The November election may have had something to do with that. The Republicans who now control both the Senate and House have little interest in new initiatives to combat global warming. Many of them question whether climate change is a real threat. Ethanol mandates, flawed as they may be, are one of the few tools the administration has to unilaterally advance a green-energy agenda.

The administration is getting pressure from all directions on the ethanol issue.

The oil industry, clearly alarmed by the EPA’s plan to delay action, is redoubling its efforts to persuade Congress to scrap the entire program of ethanol requirements, called the Renewable Fuel Standard.

“The Renewable Fuel Standard was flawed from the beginning, horribly mismanaged, and is now broken,” said a statement from Jack Gerard, CEO of the American Petroleum Institute.

“The only real solution is for Congress to scrap the program and let consumers, not the federal government, choose the best fuel to put in their tanks. Failure to repeal could put millions of motorists at risk of higher fuel costs, damaged engines, and costly repairs.”

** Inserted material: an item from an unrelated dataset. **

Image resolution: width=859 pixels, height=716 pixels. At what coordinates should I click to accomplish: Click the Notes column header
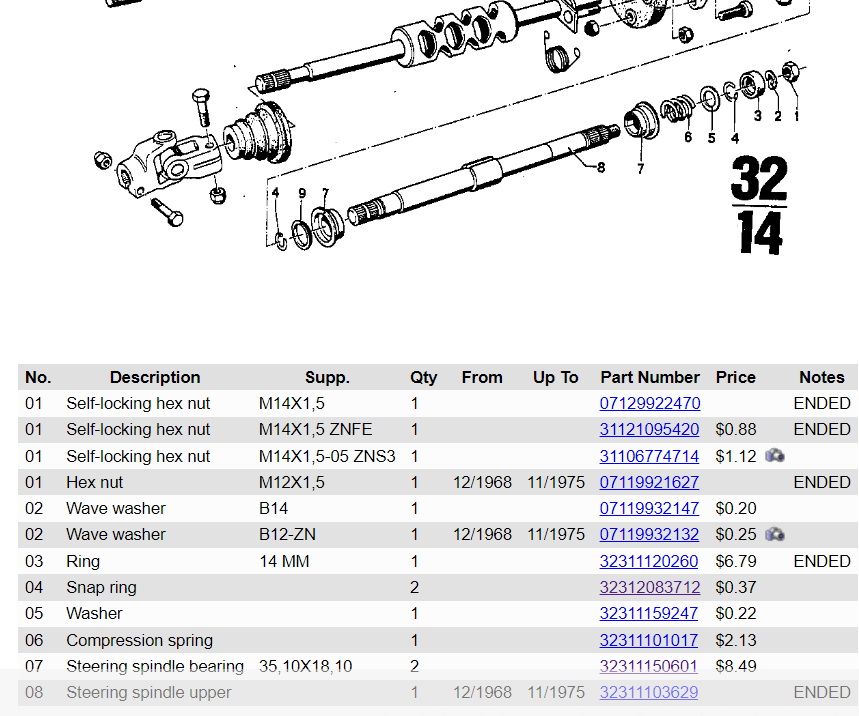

The sentiment is backed by a large coalition of auto enthusiasts. The American Automobile Association has been lobbying aggressively for a rollback. Car manufacturers warn that fuel tanks are in danger of being saturated with ethanol, and warranties could be voided.

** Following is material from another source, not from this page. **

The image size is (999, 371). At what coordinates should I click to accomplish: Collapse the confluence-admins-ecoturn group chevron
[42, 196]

But the fuel standard has some influential backers, and not all of them are corn growers.

The EPA’s announcement Friday that it will delay action came after its plan to roll back the requirement was denounced by influential lawmakers. Gov. Jerry Brown and Sen. Barbara Boxer warned that scrapping the rule would scuttle research into new fuels made from such things as algae and agricultural waste and undermine state efforts to fight climate change.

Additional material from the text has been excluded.